### SOURCE DOCUMENT
·····

30 Degrees in February () is a Swedish drama series produced for television, airing originally on the SVT network and distributed internationally on Netflix. The series was created by Anders Weidemann and produced by Håkan Hammarén at Fundament Film. The first season debuted on February 6, 2012 and the second season premiered on February 1, 2016 and was produced by Anagram in co-production with SVT and Film i Vast.

The series depicts the lives of various Swedish citizens who move to Thailand. The series was filmed on location in and around Phuket, with additional scenes filmed in Sweden. The series airs primarily in Swedish, with some scenes in English and Thai.

It was part of a feature at the 2016 Gothenburg Film Festival to highlight the increasing popularity of Scandinavian television series abroad. The first season won Swedish television awards (Kristallen) in 2012, including for best drama series. It also received an International Emmy Award nomination in 2013 in the Best Actress category, for Lotta Tejle, who plays Majlis.

·····

Raw records

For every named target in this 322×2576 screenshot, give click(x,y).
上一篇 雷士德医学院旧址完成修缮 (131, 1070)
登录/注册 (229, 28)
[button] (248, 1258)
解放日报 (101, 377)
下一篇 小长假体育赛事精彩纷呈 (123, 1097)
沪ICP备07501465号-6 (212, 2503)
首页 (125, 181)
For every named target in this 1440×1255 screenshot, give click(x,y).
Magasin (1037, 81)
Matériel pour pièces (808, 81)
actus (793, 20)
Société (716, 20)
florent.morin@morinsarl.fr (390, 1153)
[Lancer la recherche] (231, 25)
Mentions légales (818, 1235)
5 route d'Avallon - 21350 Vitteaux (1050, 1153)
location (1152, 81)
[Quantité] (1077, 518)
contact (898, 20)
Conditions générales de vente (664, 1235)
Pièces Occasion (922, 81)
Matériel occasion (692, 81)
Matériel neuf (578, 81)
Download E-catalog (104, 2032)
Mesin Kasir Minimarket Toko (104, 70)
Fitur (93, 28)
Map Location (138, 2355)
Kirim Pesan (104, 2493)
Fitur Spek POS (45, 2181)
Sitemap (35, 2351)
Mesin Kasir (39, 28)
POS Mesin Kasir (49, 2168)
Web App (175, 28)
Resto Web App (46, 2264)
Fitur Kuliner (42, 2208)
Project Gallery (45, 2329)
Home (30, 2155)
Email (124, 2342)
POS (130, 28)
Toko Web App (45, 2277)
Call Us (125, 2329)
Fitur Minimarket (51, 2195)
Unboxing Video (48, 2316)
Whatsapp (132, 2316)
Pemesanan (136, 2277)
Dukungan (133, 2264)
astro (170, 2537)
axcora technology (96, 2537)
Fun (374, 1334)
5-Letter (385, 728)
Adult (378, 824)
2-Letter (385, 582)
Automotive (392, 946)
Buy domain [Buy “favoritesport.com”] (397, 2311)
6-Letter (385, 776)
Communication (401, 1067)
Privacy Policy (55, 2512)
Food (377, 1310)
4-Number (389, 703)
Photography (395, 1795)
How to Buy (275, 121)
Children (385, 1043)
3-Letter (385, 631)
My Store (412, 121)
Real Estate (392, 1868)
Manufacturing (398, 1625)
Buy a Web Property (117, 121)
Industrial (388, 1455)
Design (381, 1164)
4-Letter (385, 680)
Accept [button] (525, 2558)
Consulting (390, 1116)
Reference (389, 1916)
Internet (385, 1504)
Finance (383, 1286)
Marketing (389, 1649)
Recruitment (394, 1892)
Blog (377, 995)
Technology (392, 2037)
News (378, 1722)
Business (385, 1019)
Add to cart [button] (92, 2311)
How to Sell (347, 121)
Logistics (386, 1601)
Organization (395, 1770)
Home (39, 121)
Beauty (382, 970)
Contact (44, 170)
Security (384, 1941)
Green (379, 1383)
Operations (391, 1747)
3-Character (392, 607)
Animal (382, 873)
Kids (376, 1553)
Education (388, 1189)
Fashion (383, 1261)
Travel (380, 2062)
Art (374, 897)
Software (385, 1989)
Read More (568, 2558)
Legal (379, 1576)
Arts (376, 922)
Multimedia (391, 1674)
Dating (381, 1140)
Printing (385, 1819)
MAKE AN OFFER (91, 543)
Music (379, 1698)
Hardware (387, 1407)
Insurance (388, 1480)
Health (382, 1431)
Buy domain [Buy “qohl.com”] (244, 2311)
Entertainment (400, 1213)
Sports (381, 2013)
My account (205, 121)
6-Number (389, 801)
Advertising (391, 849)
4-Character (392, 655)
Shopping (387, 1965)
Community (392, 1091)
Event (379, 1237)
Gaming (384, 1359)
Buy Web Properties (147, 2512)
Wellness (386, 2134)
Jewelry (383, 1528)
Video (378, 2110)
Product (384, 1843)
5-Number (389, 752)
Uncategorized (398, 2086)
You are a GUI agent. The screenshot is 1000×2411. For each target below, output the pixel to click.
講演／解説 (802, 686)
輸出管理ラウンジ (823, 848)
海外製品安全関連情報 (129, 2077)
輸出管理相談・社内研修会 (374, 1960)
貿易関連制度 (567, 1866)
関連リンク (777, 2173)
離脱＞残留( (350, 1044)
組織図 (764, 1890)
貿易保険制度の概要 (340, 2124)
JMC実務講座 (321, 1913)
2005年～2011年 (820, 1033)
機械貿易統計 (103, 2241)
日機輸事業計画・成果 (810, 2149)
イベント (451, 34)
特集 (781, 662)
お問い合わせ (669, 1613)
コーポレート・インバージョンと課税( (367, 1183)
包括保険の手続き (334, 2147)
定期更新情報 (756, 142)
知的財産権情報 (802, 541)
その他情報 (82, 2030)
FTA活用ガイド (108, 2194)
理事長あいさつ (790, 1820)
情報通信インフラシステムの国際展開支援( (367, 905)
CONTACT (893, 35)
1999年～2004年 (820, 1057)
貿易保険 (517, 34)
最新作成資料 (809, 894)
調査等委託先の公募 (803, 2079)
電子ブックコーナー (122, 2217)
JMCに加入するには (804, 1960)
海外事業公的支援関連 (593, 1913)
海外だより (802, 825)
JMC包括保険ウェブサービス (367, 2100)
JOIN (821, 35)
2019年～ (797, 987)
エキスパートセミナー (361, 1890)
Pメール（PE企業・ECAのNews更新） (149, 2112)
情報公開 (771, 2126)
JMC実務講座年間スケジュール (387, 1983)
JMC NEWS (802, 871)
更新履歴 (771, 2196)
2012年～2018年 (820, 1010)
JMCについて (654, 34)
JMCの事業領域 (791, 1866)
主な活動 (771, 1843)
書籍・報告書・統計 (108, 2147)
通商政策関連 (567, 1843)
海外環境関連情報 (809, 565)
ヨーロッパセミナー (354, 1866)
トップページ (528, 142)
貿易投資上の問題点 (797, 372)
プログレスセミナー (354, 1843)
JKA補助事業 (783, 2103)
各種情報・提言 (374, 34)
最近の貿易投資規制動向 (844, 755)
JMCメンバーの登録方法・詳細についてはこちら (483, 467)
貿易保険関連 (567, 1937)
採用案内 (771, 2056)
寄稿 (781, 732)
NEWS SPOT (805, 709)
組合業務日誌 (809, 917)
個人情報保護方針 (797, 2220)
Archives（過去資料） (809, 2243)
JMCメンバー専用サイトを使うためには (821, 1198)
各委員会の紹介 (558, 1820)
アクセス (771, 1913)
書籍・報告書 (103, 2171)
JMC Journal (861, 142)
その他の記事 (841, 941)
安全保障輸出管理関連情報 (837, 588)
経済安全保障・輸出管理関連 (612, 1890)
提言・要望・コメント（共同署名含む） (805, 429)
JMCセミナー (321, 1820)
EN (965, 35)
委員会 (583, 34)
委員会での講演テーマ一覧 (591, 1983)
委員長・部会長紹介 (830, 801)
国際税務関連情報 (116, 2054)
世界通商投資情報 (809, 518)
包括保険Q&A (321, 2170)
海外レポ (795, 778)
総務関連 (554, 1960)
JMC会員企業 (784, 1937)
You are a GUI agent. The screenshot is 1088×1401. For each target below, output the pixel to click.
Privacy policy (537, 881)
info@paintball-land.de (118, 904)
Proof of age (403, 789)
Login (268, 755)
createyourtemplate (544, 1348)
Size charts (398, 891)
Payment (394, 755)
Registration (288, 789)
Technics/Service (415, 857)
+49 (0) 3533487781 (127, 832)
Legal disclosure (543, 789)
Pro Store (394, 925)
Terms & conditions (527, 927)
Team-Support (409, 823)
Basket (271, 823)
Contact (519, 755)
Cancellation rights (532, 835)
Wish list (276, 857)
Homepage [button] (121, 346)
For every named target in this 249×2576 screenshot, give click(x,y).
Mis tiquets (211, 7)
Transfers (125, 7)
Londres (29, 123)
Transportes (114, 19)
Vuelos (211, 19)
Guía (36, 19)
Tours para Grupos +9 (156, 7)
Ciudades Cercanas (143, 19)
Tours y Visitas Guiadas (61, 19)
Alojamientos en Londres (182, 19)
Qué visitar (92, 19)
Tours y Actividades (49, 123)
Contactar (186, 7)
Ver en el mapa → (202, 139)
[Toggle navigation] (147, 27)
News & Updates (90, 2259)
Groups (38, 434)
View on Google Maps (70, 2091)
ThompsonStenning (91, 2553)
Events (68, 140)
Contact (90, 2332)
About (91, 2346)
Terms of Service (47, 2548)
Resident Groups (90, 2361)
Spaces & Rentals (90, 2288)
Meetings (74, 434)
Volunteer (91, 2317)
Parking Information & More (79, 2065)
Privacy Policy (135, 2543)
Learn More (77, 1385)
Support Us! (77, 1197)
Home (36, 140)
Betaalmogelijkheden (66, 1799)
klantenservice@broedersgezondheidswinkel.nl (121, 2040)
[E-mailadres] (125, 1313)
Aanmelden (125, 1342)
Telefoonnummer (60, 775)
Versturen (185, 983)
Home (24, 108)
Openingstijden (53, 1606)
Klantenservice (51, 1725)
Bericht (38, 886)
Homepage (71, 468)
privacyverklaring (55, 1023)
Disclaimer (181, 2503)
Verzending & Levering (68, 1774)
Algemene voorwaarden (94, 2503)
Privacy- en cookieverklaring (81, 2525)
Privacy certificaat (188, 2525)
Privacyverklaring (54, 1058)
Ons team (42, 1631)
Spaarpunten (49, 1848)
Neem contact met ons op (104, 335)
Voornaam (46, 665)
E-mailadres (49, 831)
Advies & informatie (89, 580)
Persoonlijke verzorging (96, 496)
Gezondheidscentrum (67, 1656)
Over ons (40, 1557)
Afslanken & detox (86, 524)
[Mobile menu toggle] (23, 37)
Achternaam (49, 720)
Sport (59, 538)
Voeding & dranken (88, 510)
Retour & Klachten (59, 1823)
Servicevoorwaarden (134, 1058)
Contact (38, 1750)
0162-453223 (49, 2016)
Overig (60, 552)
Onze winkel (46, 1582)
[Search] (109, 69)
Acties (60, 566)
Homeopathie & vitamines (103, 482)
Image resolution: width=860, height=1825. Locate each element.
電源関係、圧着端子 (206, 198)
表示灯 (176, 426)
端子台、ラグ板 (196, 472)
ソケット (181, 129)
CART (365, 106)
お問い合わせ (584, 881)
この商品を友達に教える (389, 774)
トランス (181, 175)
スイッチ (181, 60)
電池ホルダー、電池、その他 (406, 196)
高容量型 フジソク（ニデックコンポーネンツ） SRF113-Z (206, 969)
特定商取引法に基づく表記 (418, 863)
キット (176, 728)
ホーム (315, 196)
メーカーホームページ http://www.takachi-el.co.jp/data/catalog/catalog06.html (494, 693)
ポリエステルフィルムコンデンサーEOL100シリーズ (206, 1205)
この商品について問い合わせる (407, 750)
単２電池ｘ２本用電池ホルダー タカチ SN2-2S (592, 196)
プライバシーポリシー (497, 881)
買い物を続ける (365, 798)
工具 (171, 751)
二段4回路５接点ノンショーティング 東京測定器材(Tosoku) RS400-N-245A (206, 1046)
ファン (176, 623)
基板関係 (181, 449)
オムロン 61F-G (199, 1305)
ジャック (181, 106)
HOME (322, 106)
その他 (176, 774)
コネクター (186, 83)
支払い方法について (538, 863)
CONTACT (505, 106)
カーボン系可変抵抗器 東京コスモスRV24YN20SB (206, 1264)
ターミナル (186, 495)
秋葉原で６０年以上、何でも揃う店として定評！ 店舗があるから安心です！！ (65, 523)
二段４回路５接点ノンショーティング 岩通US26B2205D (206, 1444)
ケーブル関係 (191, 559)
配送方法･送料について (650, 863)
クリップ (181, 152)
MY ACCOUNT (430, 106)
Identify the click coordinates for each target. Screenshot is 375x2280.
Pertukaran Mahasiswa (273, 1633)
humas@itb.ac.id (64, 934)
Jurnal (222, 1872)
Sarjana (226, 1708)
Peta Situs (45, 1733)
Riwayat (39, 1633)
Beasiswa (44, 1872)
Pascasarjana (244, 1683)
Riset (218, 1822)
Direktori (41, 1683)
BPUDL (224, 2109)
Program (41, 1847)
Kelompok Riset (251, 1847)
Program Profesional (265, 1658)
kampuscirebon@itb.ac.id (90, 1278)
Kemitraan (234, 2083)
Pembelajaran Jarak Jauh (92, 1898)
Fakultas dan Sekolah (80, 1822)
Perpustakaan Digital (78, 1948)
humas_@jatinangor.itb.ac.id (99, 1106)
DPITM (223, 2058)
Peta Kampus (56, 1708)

·····

### REQUIRED TASK 1
In the records, quote the lines verbatim, beginning at the line that contains "Vuelos (211, 19)" and ending after the line that contains "Ver en el mapa → (202, 139)".
### REQUIRED TASK 2
Write what comes next in the text about the Swedish drama series, picking up after its final sentence.

### EXPECTED OUTPUT 1
Vuelos (211, 19)
Guía (36, 19)
Tours para Grupos +9 (156, 7)
Ciudades Cercanas (143, 19)
Tours y Visitas Guiadas (61, 19)
Alojamientos en Londres (182, 19)
Qué visitar (92, 19)
Tours y Actividades (49, 123)
Contactar (186, 7)
Ver en el mapa → (202, 139)

### EXPECTED OUTPUT 2
Plot

Season 1 
The series weaves three separate stories of Swedes who embark on a new beginning in Thailand.

Kajsa (Maria Lundqvist) is a divorced workaholic who suffers a stroke and decides to move to Thailand with her daughters Joy and Wilda. They travel to a hotel on a remote beach where they had visited on holiday. Once they find it to be closed, Kajsa decide to buy it, but clashes with Chan the former owner who wants it back, while her daughter Joy falls in love with Chan's son Pong.

Majlis (Lotta Tejle) visits Thailand with her grumpy and verbally abusive wheelchair user husband, Bengt (Kjell Bergqvist). Although Majlis is enchanted by the place and wants to stay, her husband wants to leave.

Glenn (Kjell Wilhelmsen) is a lonely 45 year old blue collar worker who dreams of having a wife and children. After repeatedly being rejected by women in Sweden, he decides to search for a new wife in Thailand. His search is complicated when he meets the transgender masseuse Oh (Duangjai Phiao Hiransri).

Season 2 
Joy and Wilda's father travels from Sweden to search for them with the intention of bringing them back home. Majlis is on the run from the authorities, and Glenn and Oh struggle with whether they can have a future together.

Cast 
Kjell Bergqvist (Bengt)
Lotta Tejle (Majlis)
Maria Lundqvist (Kajsa)
Hanna Ardéhn (Joy)
Viola Weidemann (Wilda)
Thomas Chaanhing (Chan)
Sanong Sudla (Pong)
Kjell Wilhelmsen (Glenn)
DoungJai "Phiao" Hiransri (Oh)
Sumontha "Joom" Sounpoirarat (Dit)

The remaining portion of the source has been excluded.